Some other vectors to watch out for - Carpet Bombing (Aviv Raff demo'ed this with Chrome), ZIP archives, and USB keys. Opening a safe file with safe content should't result in code execution, but it does, and it affects applications bundled with the OS.

Great article Oliver. There are times when it seems like the "Security News Community" acts more like the daily celebrity entertainment hype shows than a true alert messaging system. It's good to see someone speaking out as a vioce of reason. That being said, it is ironic that the page your article loads on has 60% of it's most popular links and 33% of it's pod cast dedicated to the stories. Looks like you may be a lone voice lost in the "infotainment" babble.

You are right that this is not new, but what does this say about the app developers who have done little or nothing to prevent DLL hijacking?   Industry (not only Microsoft -- look at Toyota!) seems to be in a mode "don't fix until FUD reaches a level that might affect sales".   Would the patches you predict will be coming have been created without the "full-on snowball"?

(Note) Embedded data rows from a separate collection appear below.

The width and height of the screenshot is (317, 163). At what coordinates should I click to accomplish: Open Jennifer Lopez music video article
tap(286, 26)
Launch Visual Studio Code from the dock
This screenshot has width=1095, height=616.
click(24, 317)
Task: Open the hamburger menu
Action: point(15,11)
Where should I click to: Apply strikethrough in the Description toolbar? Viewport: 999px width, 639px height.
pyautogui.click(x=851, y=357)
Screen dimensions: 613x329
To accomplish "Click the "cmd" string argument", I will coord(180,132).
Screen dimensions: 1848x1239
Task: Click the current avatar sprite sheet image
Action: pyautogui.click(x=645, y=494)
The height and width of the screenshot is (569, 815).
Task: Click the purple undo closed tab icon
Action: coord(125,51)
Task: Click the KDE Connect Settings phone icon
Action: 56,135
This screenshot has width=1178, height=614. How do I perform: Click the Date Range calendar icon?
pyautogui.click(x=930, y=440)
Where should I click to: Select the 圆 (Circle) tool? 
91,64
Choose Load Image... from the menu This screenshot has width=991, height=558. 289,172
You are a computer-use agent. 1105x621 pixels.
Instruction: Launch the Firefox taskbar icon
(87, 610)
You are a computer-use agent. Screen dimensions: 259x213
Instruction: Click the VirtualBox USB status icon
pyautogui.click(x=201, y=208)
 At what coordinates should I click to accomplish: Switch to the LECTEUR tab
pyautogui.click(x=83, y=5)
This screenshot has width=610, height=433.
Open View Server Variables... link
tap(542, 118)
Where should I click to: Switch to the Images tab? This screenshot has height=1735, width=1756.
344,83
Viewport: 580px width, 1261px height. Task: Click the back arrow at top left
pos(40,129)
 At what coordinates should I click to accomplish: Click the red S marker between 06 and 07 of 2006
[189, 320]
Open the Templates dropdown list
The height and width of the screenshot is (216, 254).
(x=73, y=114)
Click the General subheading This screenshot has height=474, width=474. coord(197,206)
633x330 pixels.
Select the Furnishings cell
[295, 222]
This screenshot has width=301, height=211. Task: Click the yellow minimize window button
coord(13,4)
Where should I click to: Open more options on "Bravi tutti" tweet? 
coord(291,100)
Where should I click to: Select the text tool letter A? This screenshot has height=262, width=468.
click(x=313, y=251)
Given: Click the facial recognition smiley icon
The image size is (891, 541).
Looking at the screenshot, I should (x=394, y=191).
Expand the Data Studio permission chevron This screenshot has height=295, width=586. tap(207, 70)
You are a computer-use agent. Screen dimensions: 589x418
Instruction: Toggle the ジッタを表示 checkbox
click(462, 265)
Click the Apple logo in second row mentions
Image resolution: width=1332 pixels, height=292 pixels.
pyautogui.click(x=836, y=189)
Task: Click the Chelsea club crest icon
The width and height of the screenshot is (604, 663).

Incorrect fact #1: "The user must open a document from a WebDAV share or a network file share". Create a link (.lnk) to the file and set the "Start In" property of that link. Then e-mail a HREF to that link file. - BANG - single click and you're infected. With no notification, and the original file loads without error. This works for docx and ppt file types (likely many others). You could achieve the same single click infection with .cmd, .ini, .bat, .vbs, etc, etc file types. Incorrect fact #2: "The attacker must guess what vulnerable software you have installed". You have heard of User Agent strings - yes? Since, Firefox, Opera and Safari are all exploitable, and you can force the file to open from a location you control with a linking file, where's the guesswork? Incorrect fact #3: "There are easier ways to trick a user". See above. Your position assumes facts 1 & 2 are accurate - they aren't. Incorrect fact #3: "Virus software can help" . Again, payload encoding and dynamic DLL generation make signature based protections utterly useless. The capability to update signatures to match the infinite possibilities via encoding make this statement nonsense. The opposite of FUD is CUM: Complacent, Uninformed and Marginalized. Congrats; this article achieves all three.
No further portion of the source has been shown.